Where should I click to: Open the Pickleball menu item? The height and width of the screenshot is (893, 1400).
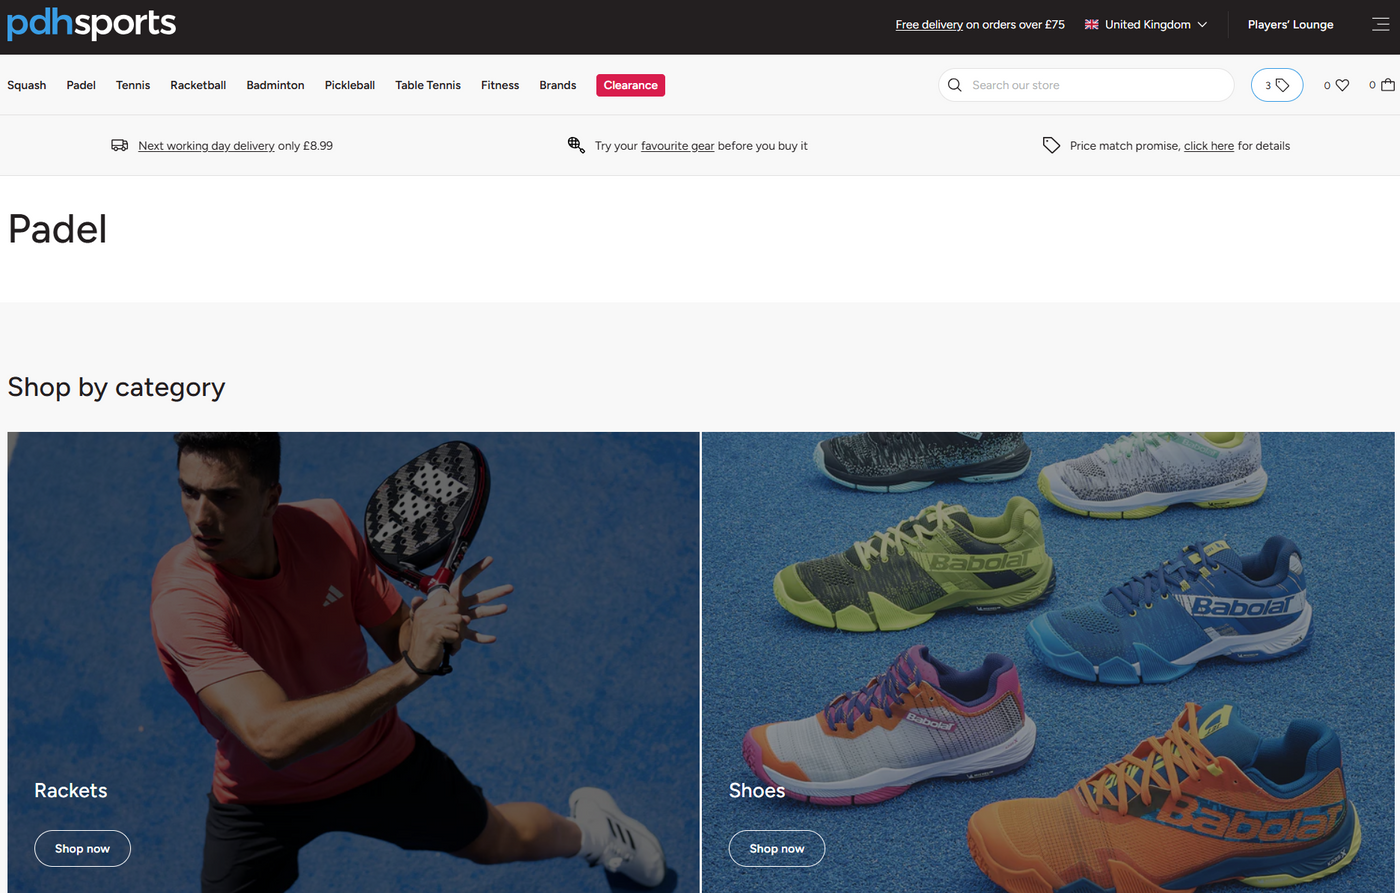349,85
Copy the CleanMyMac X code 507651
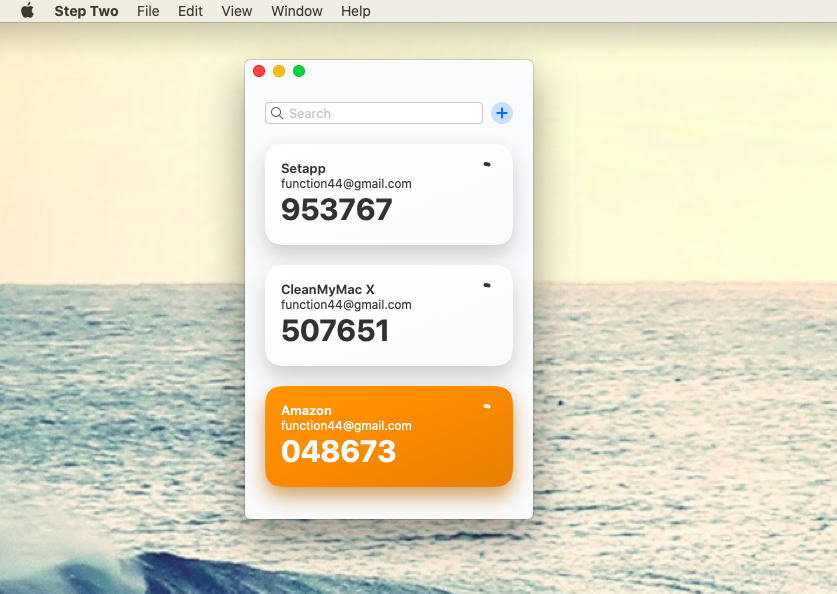 [335, 331]

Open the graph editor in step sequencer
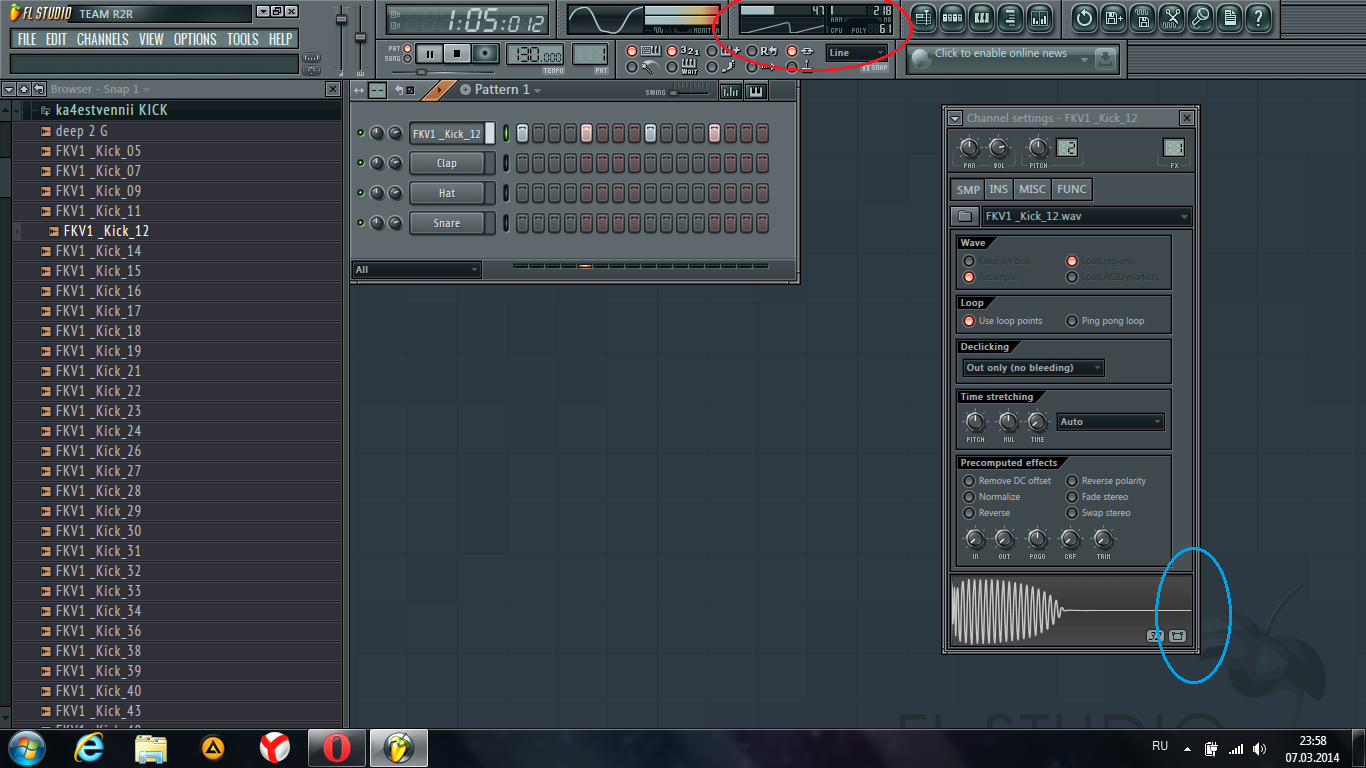pos(730,91)
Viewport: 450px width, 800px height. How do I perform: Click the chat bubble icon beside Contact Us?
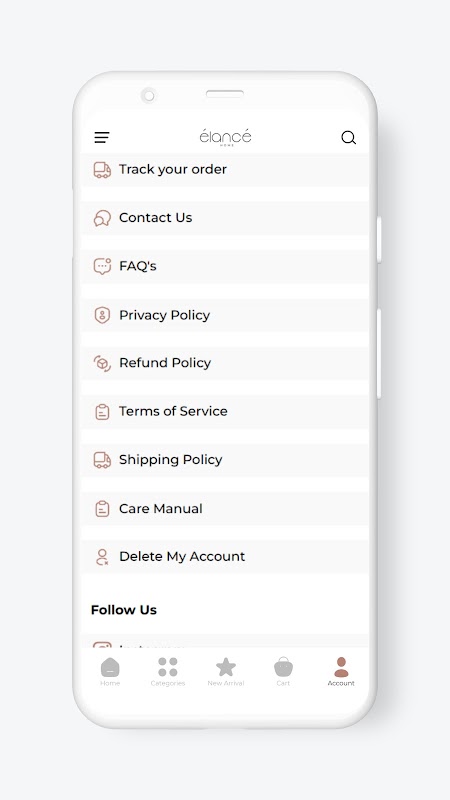pos(102,218)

******

*EXERCISE BRIEF:* All records above are to be printed exactly, minus the pictures they contain.

*RESPONSE AREA:*
Where should I click to: Open the Pickleball menu item? The height and width of the screenshot is (893, 1400).
349,85
Copy the CleanMyMac X code 507651
 [335, 331]

Open the graph editor in step sequencer
pos(730,91)
Viewport: 450px width, 800px height. How do I perform: Click the chat bubble icon beside Contact Us?
pos(102,218)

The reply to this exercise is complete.